# What you will do
Using the records below, repeat exactly the lines from the one holding "Task: Click enterprise checkmark for 数据分析 row" through the one holding "Given: Toggle the", both ends included, and no others.

(Pixel coordinate grounding data)
::::

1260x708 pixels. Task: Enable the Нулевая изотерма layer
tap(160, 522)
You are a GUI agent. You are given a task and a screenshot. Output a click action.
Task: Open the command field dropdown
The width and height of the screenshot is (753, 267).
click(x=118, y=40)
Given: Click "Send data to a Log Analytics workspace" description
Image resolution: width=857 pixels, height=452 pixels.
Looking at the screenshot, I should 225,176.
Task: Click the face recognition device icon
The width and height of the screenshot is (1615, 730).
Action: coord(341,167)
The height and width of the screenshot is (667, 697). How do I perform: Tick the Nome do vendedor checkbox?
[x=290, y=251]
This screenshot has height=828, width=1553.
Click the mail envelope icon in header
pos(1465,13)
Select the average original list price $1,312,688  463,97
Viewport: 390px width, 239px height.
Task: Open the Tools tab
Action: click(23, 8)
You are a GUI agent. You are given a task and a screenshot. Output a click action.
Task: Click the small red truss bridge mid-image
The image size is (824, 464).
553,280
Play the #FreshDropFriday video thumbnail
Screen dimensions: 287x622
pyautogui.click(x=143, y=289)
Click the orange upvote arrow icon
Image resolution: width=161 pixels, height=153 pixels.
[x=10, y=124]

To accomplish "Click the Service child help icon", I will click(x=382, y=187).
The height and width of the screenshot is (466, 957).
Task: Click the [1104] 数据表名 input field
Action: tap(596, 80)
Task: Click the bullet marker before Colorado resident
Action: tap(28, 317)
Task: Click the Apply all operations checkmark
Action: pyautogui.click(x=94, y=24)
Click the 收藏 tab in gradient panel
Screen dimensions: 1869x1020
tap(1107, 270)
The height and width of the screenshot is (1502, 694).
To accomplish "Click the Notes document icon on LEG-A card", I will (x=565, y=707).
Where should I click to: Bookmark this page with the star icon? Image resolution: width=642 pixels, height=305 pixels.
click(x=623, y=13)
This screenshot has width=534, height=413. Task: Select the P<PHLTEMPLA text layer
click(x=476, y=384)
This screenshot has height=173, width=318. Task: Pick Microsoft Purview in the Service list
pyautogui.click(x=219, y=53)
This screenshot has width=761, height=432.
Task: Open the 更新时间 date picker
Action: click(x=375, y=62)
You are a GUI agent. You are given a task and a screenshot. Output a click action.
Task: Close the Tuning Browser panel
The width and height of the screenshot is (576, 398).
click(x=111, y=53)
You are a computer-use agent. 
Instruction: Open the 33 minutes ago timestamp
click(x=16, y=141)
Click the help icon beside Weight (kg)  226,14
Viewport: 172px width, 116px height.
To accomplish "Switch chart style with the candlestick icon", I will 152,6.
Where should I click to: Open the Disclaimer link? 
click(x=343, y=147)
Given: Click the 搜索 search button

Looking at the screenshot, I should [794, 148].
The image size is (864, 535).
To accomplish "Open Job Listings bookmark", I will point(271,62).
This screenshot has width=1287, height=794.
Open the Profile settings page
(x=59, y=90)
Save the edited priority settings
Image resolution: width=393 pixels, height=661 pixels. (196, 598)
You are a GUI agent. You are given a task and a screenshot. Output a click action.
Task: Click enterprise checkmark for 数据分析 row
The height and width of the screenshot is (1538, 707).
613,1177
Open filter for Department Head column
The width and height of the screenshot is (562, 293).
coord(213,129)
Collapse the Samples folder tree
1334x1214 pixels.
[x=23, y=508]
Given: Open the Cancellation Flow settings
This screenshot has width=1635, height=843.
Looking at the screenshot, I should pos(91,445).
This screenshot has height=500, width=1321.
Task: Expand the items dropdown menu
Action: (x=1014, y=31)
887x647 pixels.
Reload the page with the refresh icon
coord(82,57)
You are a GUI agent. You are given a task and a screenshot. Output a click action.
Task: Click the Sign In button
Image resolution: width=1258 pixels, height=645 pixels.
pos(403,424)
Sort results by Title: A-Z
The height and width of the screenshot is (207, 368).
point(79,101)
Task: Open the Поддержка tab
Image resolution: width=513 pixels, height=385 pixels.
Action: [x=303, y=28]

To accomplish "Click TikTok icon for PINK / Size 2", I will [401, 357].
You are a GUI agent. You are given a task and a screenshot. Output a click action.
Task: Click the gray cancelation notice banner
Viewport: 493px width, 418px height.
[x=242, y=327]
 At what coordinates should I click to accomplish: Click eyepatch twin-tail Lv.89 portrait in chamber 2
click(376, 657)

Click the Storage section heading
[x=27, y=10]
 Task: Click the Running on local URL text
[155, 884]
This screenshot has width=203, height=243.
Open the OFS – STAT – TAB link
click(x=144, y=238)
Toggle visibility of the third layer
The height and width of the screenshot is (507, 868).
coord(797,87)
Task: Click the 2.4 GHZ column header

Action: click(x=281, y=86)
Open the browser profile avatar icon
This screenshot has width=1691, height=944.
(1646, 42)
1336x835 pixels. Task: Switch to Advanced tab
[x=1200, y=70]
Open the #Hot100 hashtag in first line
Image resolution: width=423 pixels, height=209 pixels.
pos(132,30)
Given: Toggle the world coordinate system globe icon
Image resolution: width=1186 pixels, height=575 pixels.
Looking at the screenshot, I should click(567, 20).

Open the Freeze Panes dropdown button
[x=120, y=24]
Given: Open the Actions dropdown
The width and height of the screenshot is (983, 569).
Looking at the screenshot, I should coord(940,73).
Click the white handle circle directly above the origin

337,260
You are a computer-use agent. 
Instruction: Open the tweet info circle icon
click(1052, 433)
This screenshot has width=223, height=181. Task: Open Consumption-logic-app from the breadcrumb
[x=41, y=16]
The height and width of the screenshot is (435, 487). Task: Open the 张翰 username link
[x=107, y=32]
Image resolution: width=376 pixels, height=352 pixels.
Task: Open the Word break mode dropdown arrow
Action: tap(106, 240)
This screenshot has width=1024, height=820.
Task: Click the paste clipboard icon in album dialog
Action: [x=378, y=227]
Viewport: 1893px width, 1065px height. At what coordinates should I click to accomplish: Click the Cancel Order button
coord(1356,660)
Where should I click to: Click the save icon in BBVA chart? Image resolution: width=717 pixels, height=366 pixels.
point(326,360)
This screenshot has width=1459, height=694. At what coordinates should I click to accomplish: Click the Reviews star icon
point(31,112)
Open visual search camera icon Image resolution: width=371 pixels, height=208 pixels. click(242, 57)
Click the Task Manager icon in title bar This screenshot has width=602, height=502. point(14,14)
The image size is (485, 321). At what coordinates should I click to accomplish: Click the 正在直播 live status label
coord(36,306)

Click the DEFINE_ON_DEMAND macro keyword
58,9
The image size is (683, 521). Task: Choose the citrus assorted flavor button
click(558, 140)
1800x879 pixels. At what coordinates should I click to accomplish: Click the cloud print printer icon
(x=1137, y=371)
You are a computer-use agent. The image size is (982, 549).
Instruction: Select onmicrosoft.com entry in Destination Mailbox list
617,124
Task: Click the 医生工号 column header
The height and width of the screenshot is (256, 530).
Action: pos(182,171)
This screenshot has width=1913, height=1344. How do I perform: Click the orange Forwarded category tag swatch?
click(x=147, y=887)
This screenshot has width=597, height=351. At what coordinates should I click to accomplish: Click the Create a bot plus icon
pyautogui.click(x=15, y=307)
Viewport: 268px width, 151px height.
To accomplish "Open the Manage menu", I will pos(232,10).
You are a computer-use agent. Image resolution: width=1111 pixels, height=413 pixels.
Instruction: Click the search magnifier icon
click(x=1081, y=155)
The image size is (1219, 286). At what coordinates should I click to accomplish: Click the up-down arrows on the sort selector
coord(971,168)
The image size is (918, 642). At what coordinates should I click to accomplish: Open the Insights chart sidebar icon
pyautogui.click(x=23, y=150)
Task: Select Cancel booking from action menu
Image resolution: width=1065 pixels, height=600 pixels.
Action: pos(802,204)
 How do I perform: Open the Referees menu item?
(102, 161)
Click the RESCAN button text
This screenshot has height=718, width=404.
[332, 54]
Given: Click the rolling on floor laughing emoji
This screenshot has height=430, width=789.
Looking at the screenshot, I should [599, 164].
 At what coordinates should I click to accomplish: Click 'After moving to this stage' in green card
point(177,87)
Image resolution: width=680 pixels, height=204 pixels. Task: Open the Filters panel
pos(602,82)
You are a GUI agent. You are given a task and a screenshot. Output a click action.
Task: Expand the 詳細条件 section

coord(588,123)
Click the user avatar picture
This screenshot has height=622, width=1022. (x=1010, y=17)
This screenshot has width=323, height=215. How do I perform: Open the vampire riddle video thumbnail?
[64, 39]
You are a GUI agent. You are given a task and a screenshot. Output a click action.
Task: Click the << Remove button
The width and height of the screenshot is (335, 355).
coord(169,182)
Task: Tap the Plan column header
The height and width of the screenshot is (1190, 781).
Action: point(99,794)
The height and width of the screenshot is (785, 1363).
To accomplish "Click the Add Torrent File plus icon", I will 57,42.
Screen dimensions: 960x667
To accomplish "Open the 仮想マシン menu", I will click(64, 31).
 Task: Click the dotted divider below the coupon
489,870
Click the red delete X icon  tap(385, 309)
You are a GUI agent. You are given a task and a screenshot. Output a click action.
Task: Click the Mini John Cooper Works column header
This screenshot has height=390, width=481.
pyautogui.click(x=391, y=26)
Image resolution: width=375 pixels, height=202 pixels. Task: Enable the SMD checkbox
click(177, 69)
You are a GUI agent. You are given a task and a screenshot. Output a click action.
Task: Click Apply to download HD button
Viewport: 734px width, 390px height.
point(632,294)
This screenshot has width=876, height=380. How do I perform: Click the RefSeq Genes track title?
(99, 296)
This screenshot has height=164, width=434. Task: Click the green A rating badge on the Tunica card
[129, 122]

::::

# Result of this exercise
Task: Click enterprise checkmark for 数据分析 row
The height and width of the screenshot is (1538, 707).
613,1177
Open filter for Department Head column
The width and height of the screenshot is (562, 293).
coord(213,129)
Collapse the Samples folder tree
1334x1214 pixels.
[x=23, y=508]
Given: Open the Cancellation Flow settings
This screenshot has width=1635, height=843.
Looking at the screenshot, I should pos(91,445).
This screenshot has height=500, width=1321.
Task: Expand the items dropdown menu
Action: (x=1014, y=31)
887x647 pixels.
Reload the page with the refresh icon
coord(82,57)
You are a GUI agent. You are given a task and a screenshot. Output a click action.
Task: Click the Sign In button
Image resolution: width=1258 pixels, height=645 pixels.
pos(403,424)
Sort results by Title: A-Z
The height and width of the screenshot is (207, 368).
point(79,101)
Task: Open the Поддержка tab
Image resolution: width=513 pixels, height=385 pixels.
Action: [x=303, y=28]

To accomplish "Click TikTok icon for PINK / Size 2", I will [401, 357].
You are a GUI agent. You are given a task and a screenshot. Output a click action.
Task: Click the gray cancelation notice banner
Viewport: 493px width, 418px height.
[x=242, y=327]
 At what coordinates should I click to accomplish: Click eyepatch twin-tail Lv.89 portrait in chamber 2
click(376, 657)

Click the Storage section heading
[x=27, y=10]
 Task: Click the Running on local URL text
[155, 884]
This screenshot has width=203, height=243.
Open the OFS – STAT – TAB link
click(x=144, y=238)
Toggle visibility of the third layer
The height and width of the screenshot is (507, 868).
coord(797,87)
Task: Click the 2.4 GHZ column header

Action: click(x=281, y=86)
Open the browser profile avatar icon
This screenshot has width=1691, height=944.
(1646, 42)
1336x835 pixels. Task: Switch to Advanced tab
[x=1200, y=70]
Open the #Hot100 hashtag in first line
Image resolution: width=423 pixels, height=209 pixels.
pos(132,30)
Given: Toggle the world coordinate system globe icon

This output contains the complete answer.